Apesar das declarações pré-eleitorais de "esmagar os planos separatistas de independência de Taiwan'", após a vitória de Lai, a China adotou um tom relativamente conciliatório. Essa posição, embora frágil, é vital para manter a estabilidade na região. A retórica inflamada que tantas vezes caracterizou as relações entre os dois lados do Estreito se mostrou contraproducente, alienando os eleitores taiwaneses e complicando ainda mais uma resolução. Essa argumentação, por mais que esteja temporariamente dormente por conta do processo eleitoral, deverá voltar com tudo logo nas próximas semanas. A medida que um grupo de ex-membros do governo americano chega à ilha, a China sabe que não lhe resta outra alternativa nessa dança diplomática a não ser retomar as ameaças e o discurso de confrontação.

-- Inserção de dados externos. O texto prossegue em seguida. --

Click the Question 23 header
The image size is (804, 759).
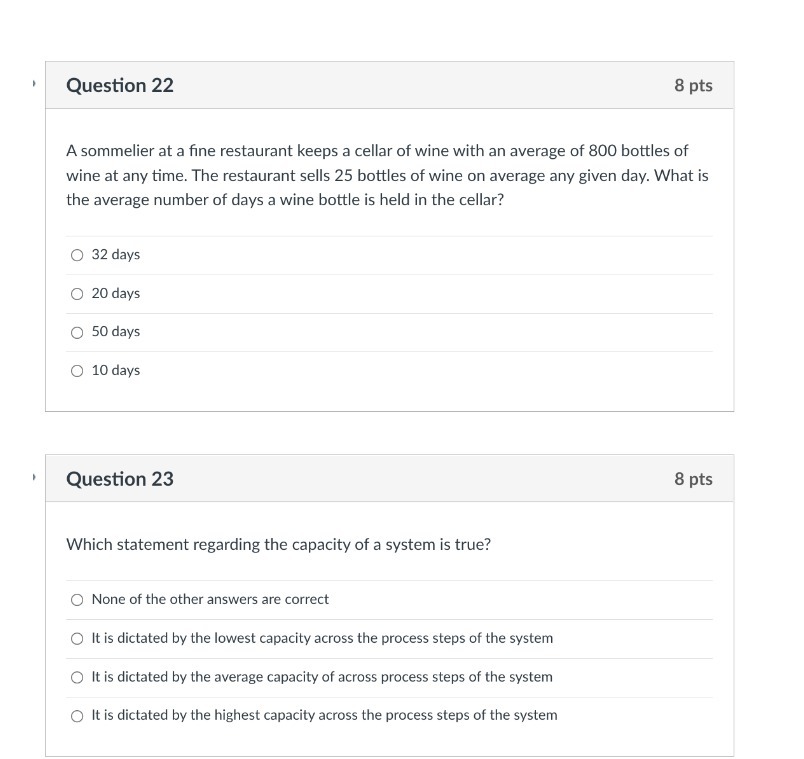(x=120, y=479)
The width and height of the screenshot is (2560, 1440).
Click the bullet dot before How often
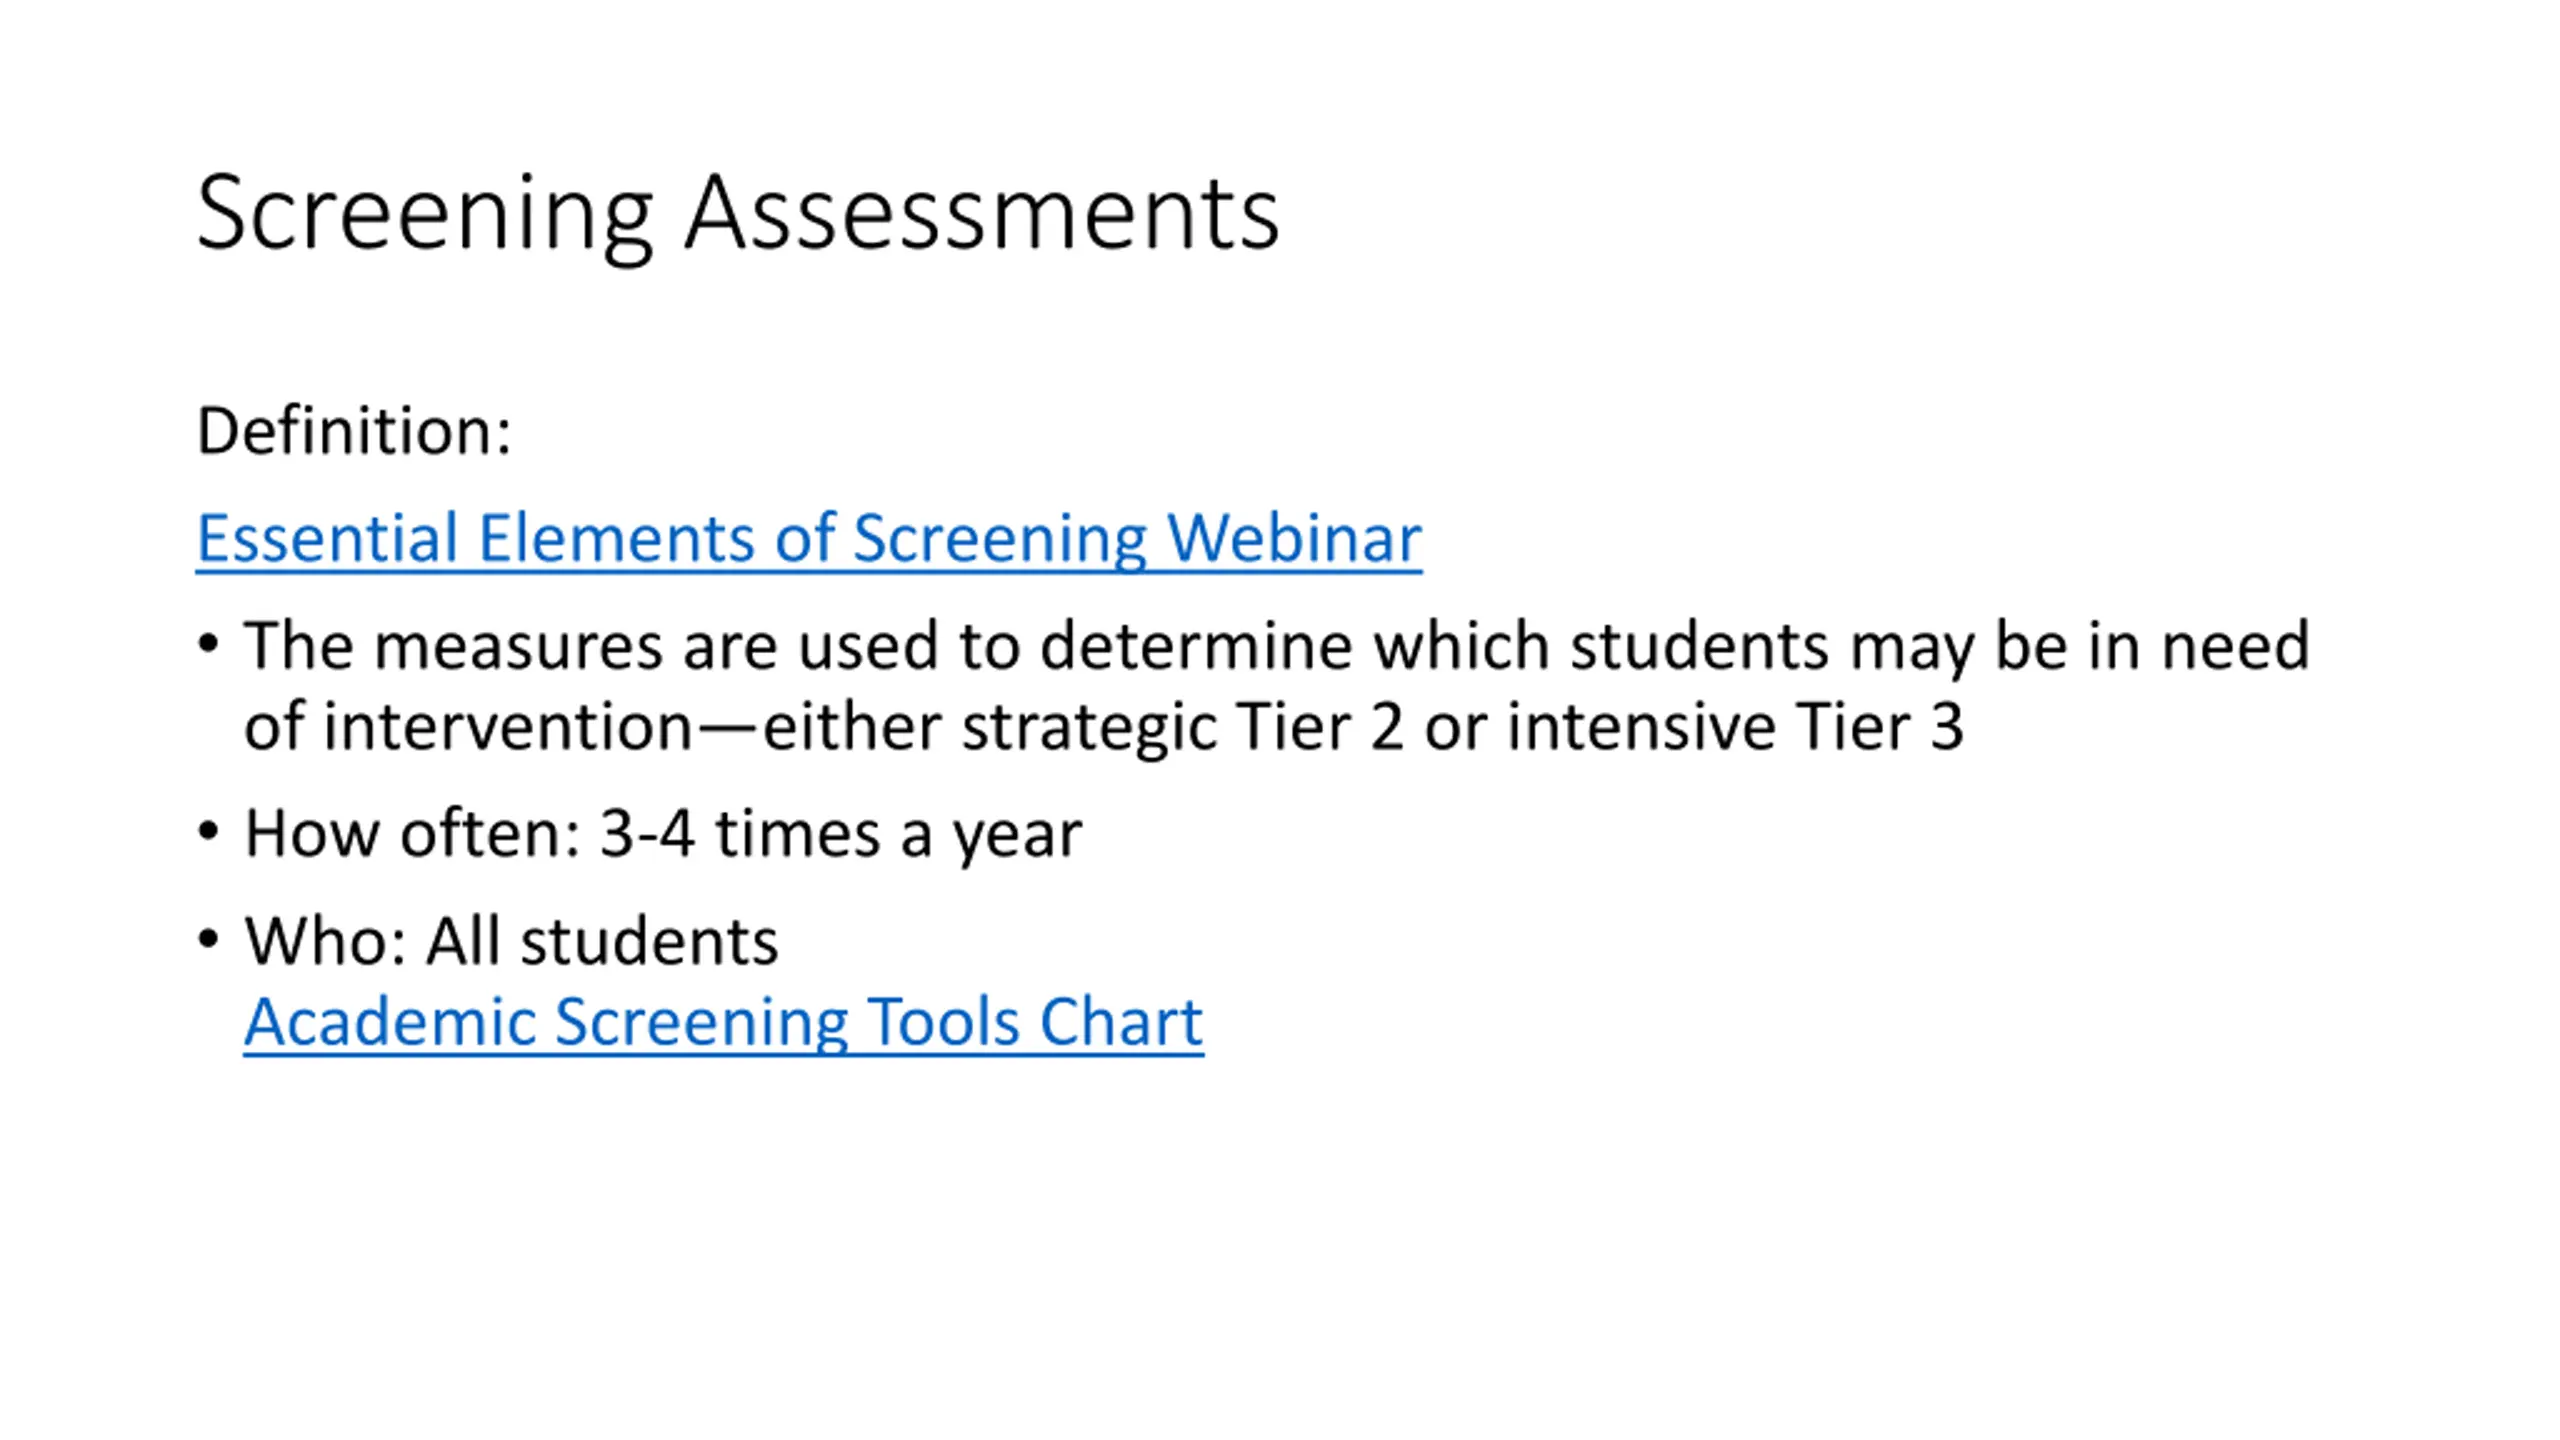coord(208,832)
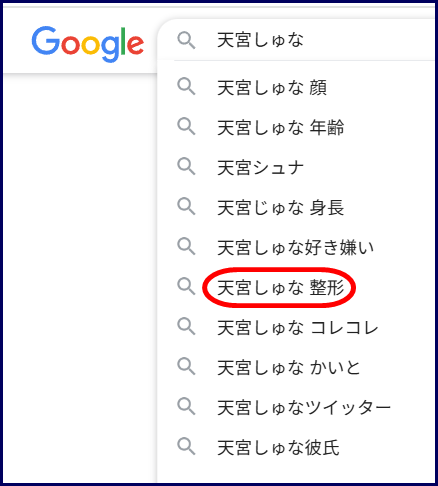438x486 pixels.
Task: Click the Google logo
Action: 88,44
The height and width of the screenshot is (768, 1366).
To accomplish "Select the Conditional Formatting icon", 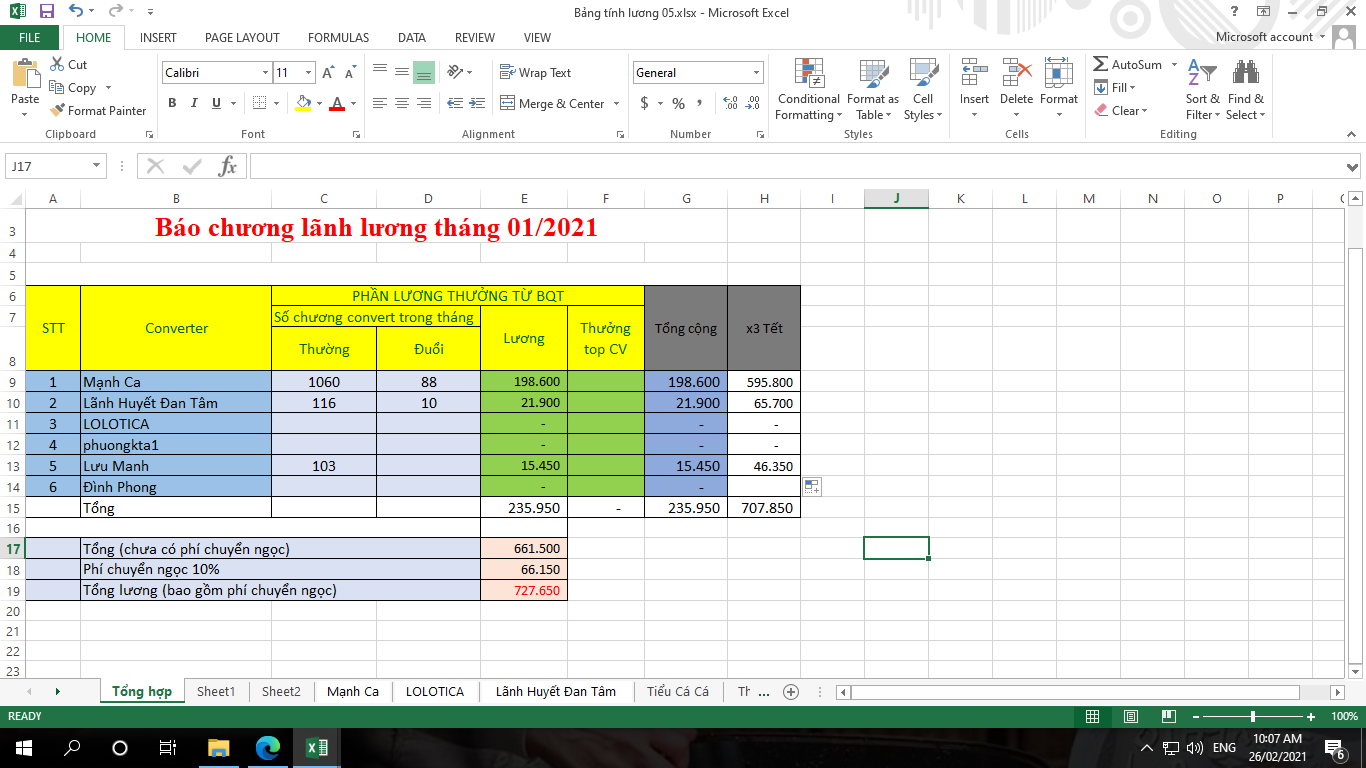I will (808, 75).
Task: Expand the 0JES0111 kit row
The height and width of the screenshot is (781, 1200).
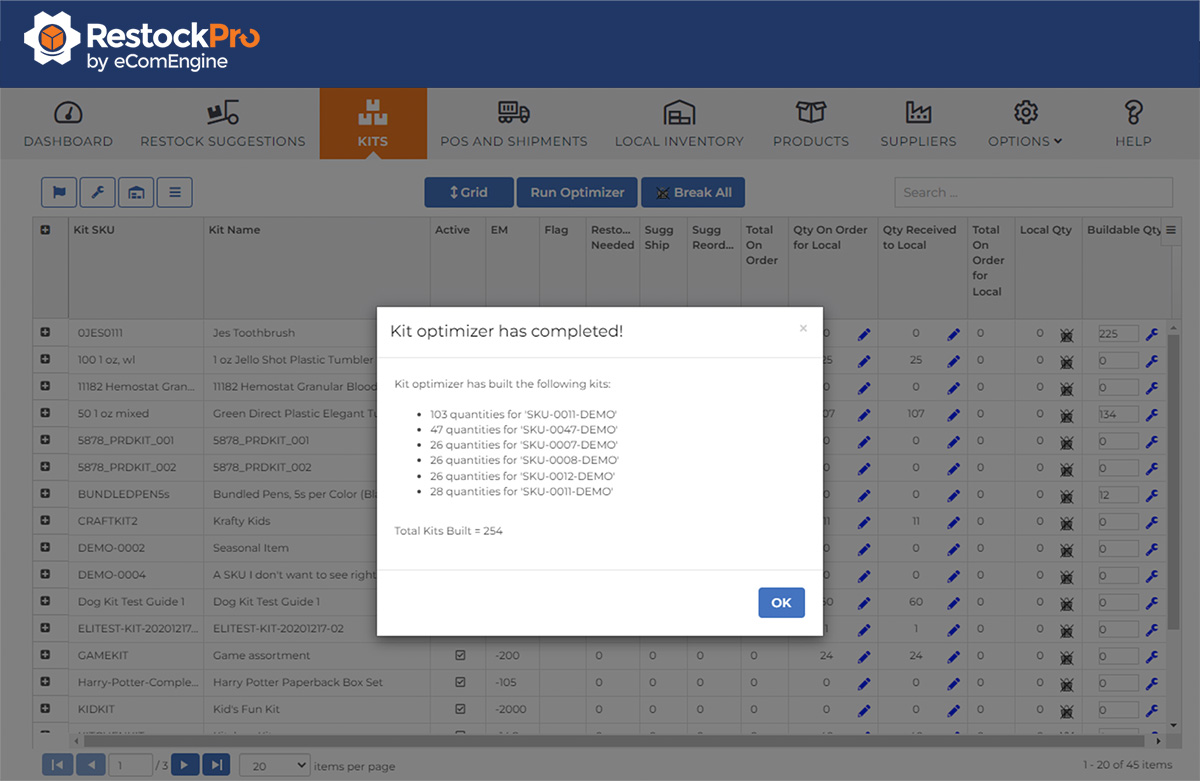Action: coord(45,332)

A vitória de Lai, embora alcançada com apenas 40% dos votos, sinaliza uma mensagem de desafio às táticas de pressão de Pequim. No entanto, o novo presidente também enfatizou seu compromisso com a paz e a estabilidade, reconhecendo a "importante responsabilidade" de gerenciar as relações com a China. Encontrar um equilíbrio entre afirmar o direito de Taiwan à autodeterminação e buscar o diálogo com o continente será um desafio decisivo para seu governo. Lai já deixou uma dica sobre como imagina conduzir a questão. Num comício pouco antes de sua vitória, afirmou que Taiwan não precisa declarar sua independência da China, pois já é independente. 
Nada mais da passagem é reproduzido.